***** Dataset entries
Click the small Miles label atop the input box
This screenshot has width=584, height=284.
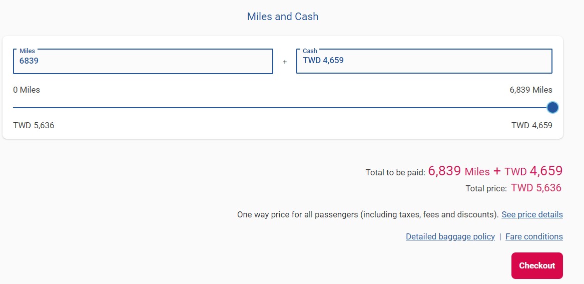(27, 51)
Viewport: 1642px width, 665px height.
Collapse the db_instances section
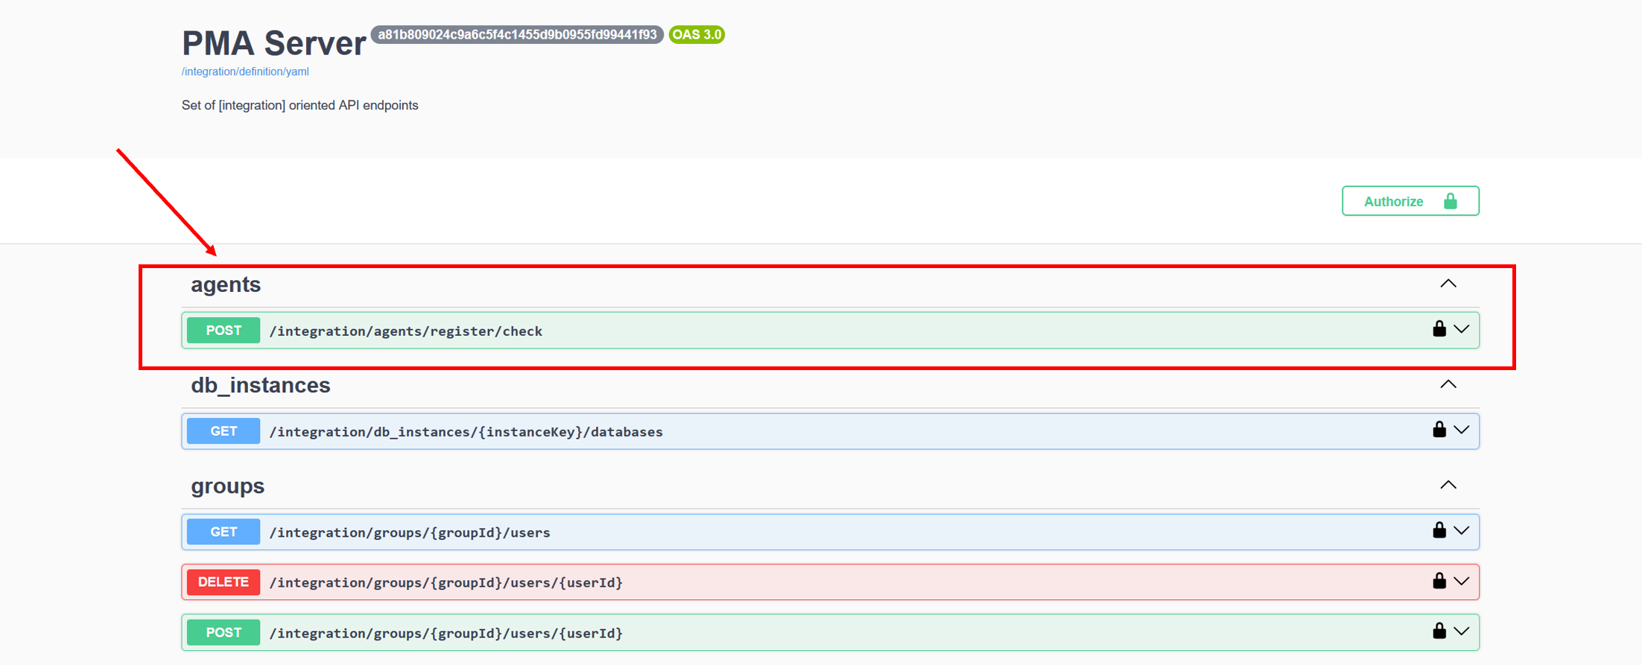point(1448,384)
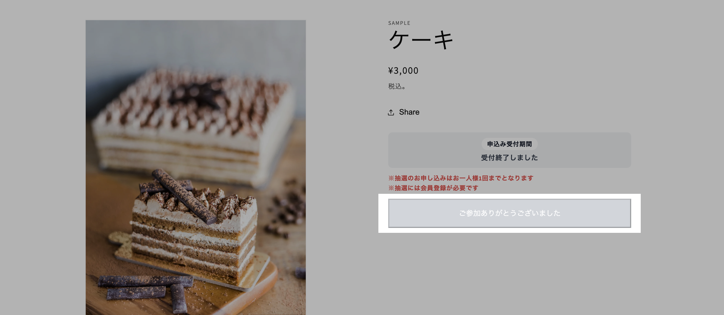Click the ご参加ありがとうございました button
The width and height of the screenshot is (724, 315).
coord(509,213)
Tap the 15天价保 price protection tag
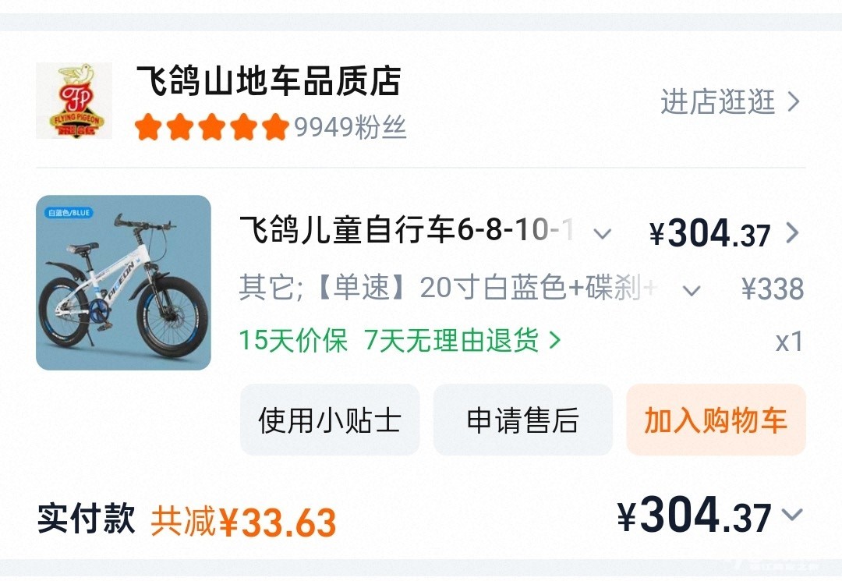The image size is (842, 581). tap(293, 341)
**********
→ Task instructions
Rewrite the data starting with the line containing "Viewport: 1642px width, 665px height." and going on through the end, changing "section" to "panel" and keeping everything else the same. Leave the pictures out.

→ Right answer
Viewport: 1642px width, 665px height.
Collapse the db_instances panel
point(1448,384)
Click the ご参加ありがとうございました button
The width and height of the screenshot is (724, 315).
coord(509,213)
Tap the 15天价保 price protection tag
The image size is (842, 581). tap(293, 341)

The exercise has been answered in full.